Let me give you an example of this. This was based on a blog post where I went back to 2013 and I looked at IRC logs. Why was I looking at these IRC logs? I wanted to understand what happened during the March 2013 fork because of the bug that caused the 0.7 and 0.8 version of Bitcoin Core to hard-fork. During this time, this bug was resolved over IRC, and over a period of a few hours, all of this is still archived on IRC. I was able ot analyze this. I made the following bold point, which was that the decisionmaking that saved the day was a centralized decision making process. We should not be afraid of centralized decision making.

Let me walk you through a timeline of this. At time t, the fork was discovered. Those were the fateful words from Luke-Jr. I can't convince you, but go look at that post. When the fork happened, the community had only a few hours to respond effectively. If they had not done crisis management, it may have become permanent. It was an hour earlier, but the realization happened at time.

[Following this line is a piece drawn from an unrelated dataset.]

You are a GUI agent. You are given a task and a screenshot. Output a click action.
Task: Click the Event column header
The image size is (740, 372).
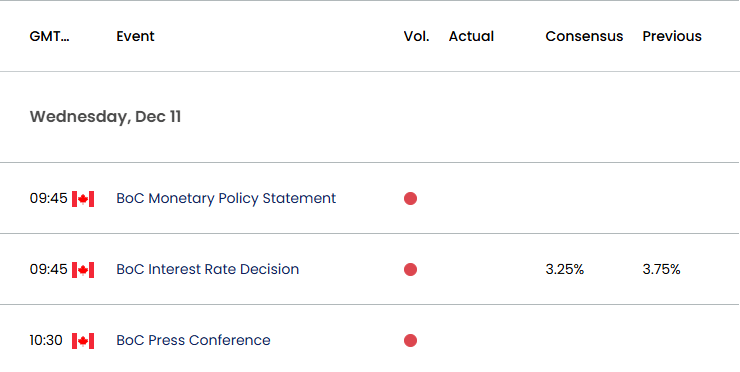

There was a fury of discussion. At t=16 minutes, Luke-Jr or something realized that the correct approach would be a down-grade not an upgrade. This is highly unintuitive. There's a specific technical reason why a down-grade was proposed. Some people figured this out. Over the next 25 minutes, there was a purely logical technical discussion. It was a bat signal. Everyone was there in the next few minutes. At t+40 minutes, everyone in Bitcoin Core and some of the top miners I think, like btcguild, all agreed that downgrade was the way to go. Thinks worked so beautifully during that time. At t+40 minutes, Bitcoin Core started to give out the advice to downgade. At 20 minutes after that, gavinandresen sent out an alert, it was brief, people started to downgrade immediately. At t+60 minutes, the crisis was effectively concluded and Bitcoin was saved from a fork that day. This was really beautiful.

Everyone that needed to be involved was there. It was a centralized process. The decisionmaking works. For economic issues, which are not clear cut, what we need is governance, we need a process. It might not be on IRC. But we need a formally explained and transparent process for decisionmaking.

Crystals and Mud in Property Law. There is a phenomenal paper with this name. I know about this paper through a law professor, James. It turns out that a lot of the things we are seeking to do with smart contracts, where instead of the notion of contracts with property, it's usually very inefficient, what we want is an automated fast approach with clear rules, which is roughly what smart contracts are about. It's automatic, programmatic, and people can understand what's the outcome of a dispute. This idea has pedigrees of history in property law. Most of this has nothing to do with smart contracts, bitcoin or blockchain. These are things that you can do with traditional property law. This paper argues beautifully of some of the problems with doing that. Why every attempt has failed or partially succeeded, and why people keep going back to a fuzzy way of doing this, which is more inefficient.

Some of the reductive notions of smart property, that's actually an op-ed that I wrote. I wanted to leave you with three takeaways which is what I said at the beginning, play the long game or don't play at all. In the short term, I would say, try to focus on solving real problems rather than focusing on big vision. Disrupting DNS is a description of a solution without a problem. Remittance is a description of a problem that needs a solution. This seems to be missed by entrepreneurs in general. What's needed to take these technologies and work for society, it's not to re-envision property law, it's a more painful gradual process of making these technologies work together with social movements, like the unbanked or third-world countries. That's going to take a generation, it's going to require technology, but it wont be just technology.